- Opening Delimiter -

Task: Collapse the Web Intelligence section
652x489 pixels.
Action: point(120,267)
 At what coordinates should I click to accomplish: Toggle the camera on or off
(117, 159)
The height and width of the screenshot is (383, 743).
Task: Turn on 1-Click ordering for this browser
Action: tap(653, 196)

- Closing Delimiter -

# [WORK TO COMPLETE]
All of the material above should be reproduced exactly.

# [TASK OUTPUT]
Task: Collapse the Web Intelligence section
652x489 pixels.
Action: point(120,267)
 At what coordinates should I click to accomplish: Toggle the camera on or off
(117, 159)
The height and width of the screenshot is (383, 743).
Task: Turn on 1-Click ordering for this browser
Action: tap(653, 196)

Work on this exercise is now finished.